I'm not looking into adoption at the moment, but am just curious about how easy it is for a single woman (early 40's) to adopt and are you more likely to be offered an older child with special needs? ... I would find this aspect difficult as a single adopter and whilst I wouldn't expect to adopt a baby, how likely is it to be offered a toddler? I fear the lack of partner and being in my 40's would be an obstacle some how. Also, what is the upper age limit for adoption in the UK?

Thank you


----------



## suitcase of dreams (Oct 7, 2007)

hi there gaia,
you may want to post in the singlies adoption thread as you may get a couple more knowledgeable replies there as I understand it (I'm not an adopter but I did look into it quite extensively at one point) there is a broad guideline that the adoptive parent should be no more than 40 years older than the child. so, for eg, if you were 45, the youngest child you would be matched with, would be 5 yrs old. however this is a guideline and not set in stone
I think things vary hugely from area to area and depending on whether you go with a Local Authority (LA) or Voluntary Agency (VA). When I spoke to my two local LAs (I was on the border of two at the time) both suggested that unless I was happy to take a child with complex needs or a sibling group, that I would struggle to be matched. However, as I say, all areas are different and you may find your experience quite different best bet is to speak to your LA and perhaps a couple of neighbouring ones, and also to some VAs in your area and see what sort of response you get - it does seem to vary widely
wishing you the best of luck with it
Suitcase
x


----------



## Nearly There (May 20, 2014)

Hi Gaia

I'm a singly in my 40's just recently approved to adopt a child 0-3 years old. I am based in London and went with a VA. Policy has changed and there is no upper age limit, so you can adopt at any age and be matched to a child of any age. As long as you have the strength and resources you will be considered.

I have seen a few profiles even as young as 8 months but none have been right for me so far.

Like Suitcase said I would check out your local LA's and VA's. Attend a few open days and chose which one fits you the best.

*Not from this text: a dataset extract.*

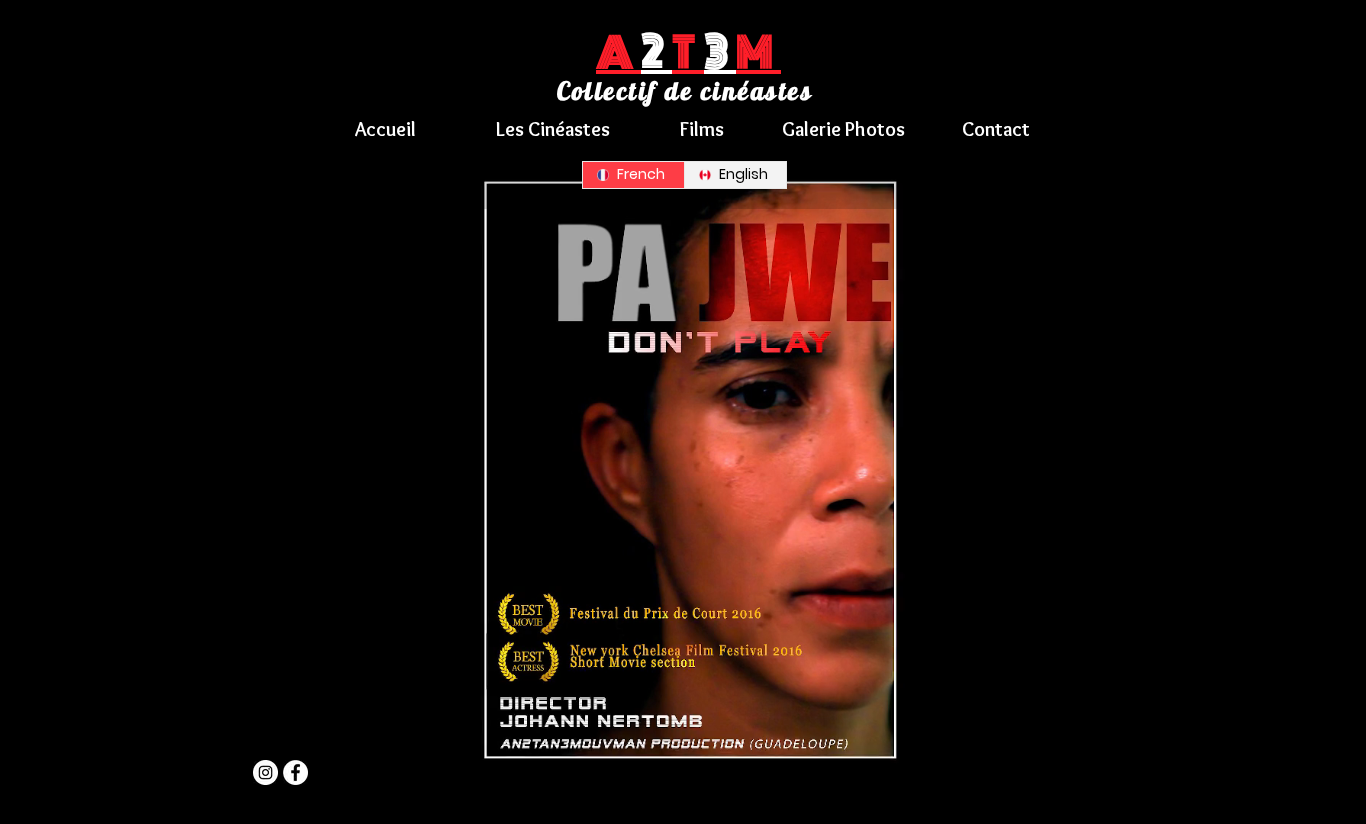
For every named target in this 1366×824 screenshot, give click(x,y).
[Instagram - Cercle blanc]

Here is the link for the singles adoption threads where you can read others experiences.

http://www.fertilityfriends.co.uk/forum/index.php?topic=149503.400

Good luck xx


----------



## Me Myself and I (Dec 30, 2012)

This was also my experience when I looked into it - down to bordering LAs.

Also you had to live within 50 miles of their head offices - impossible for me.


----------



## gaia71 (Feb 16, 2013)

Thanks ladies for your replies. Useful information... I'm not at the adoption stage at the moment. But, will not rule it out in the future if my circumstances are right (2 bedrooms etc)...


----------



## ♥JJ1♥ (Feb 11, 2006)

Hi Gala my single female friend is 46 and just adopted a 2 yr old she was approved 0-3 yrs old-


----------